━━━ PASSAGE TO READ ━━━
Relaying

Here are some possible headers from a message that had a very different "life cycle" than anything described so far:

Received: from unwilling.intermediary.com (unwilling.intermediary.com
[98.134.11.32]) by mail.someisp.com (8.8.5) id 004B32 for
; Wed, Jul 30 1997 16:39:50 -0800 (PST)
Received: from turmeric.com ([104.128.23.115]) by unwilling.intermediary.com
(8.6.5/8.5.8) with SMTP id LAA12741; Wed, Jul 30 1997 19:36:28 -0500 (EST)
From: Anonymous Spammer
To: (recipient list suppressed)
Message-Id:
X-Mailer: Massive Annoyance
Subject: WANT HOT PORN???

A variety of things in this header might clue the reader in to the fact that this is a piece of electronic junk mail, but the thing to focus on here is the Received: lines. This message originated at turmeric.com, was passed from there to unwilling.intermediary.com, and from there to its final destination at mail.bieberdorf.edu. All well and good--but how did unwilling.intermediary.com get there, since it has nothing to do with either the sender or the recipient? Understanding the answer requires some knowledge of SMTP. In essence, turmeric.com simply connected to the SMTP port at unwilling.intermediary.com and told it "Send this message to diane@someisp.com". It did this, probably, in the most direct manner imaginable, by saying RCPT TO: diane@someisp.com. At that point, unwilling.intermediary.com took over processing the message, since it had been told to send it to a user at some other domain (someisp.com ). It went out and found the mail server for that domain and handed off its mail in the usual manner. This process is known as mail relaying.

Historically, there are good reasons for allowing relaying. On much of the Net until about the late 1980s, machines rarely sent mail by talking directly to each other. Rather, they worked out a route for a message to travel, and sent it step-by-step along that route. It was a cumbersome system (especially since the sender often had to work out the route by hand!) By way of analogy, imagine sending a letter from Phoenix to New York, and having to address the envelope thus:

Phoenix, Flagstaff, Albuquerque, Salt Lake City, Rock Springs, Laramie, North Platte, Lincoln, Omaha, Des Moines, Cedar Rapids, Dubuque, Rockford, Chicago, Gary, Elkhart, Fort Wayne, Toledo, Cleveland, Erie, Elmira, Williamsport, Newark, New York City, Greenwich Village, #86 Deadbeat Row, Apt. #2b, Bob Dylan.
━━━ DATA SEGMENT ━━━
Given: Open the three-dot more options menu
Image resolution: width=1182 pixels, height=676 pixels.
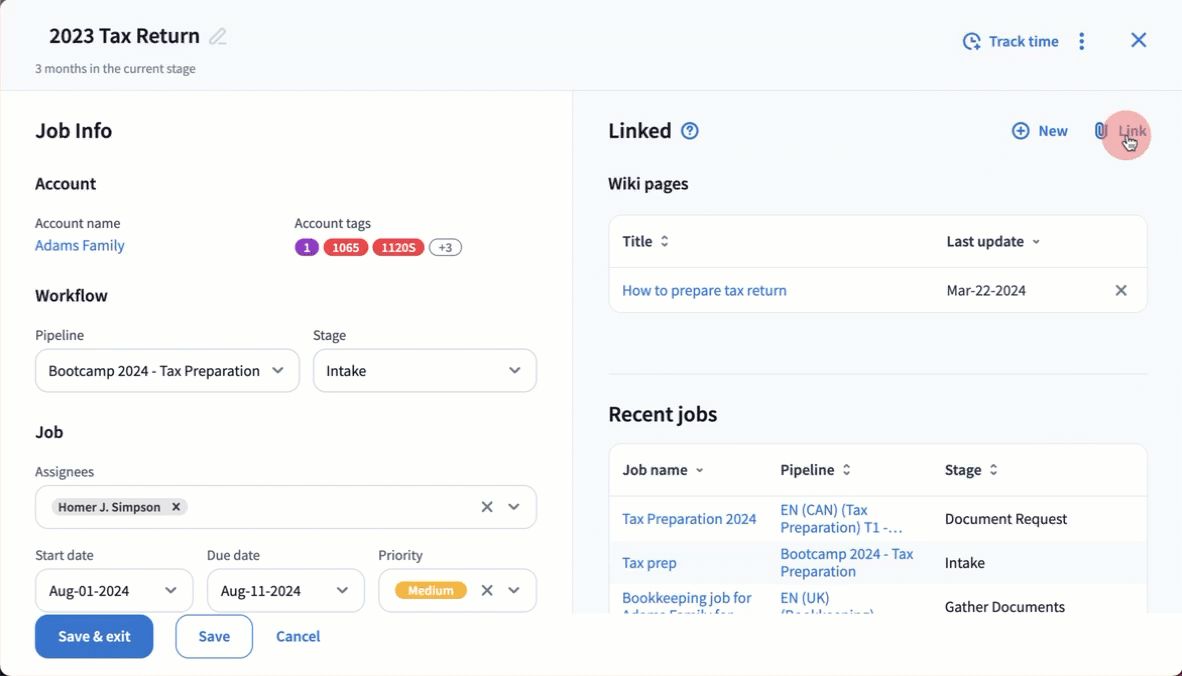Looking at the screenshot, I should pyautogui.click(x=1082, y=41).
━━━
Which distinct header field names appear in the sample message headers quoted in the passage on mail relaying?

Received, From, To, Message-Id, X-Mailer, Subject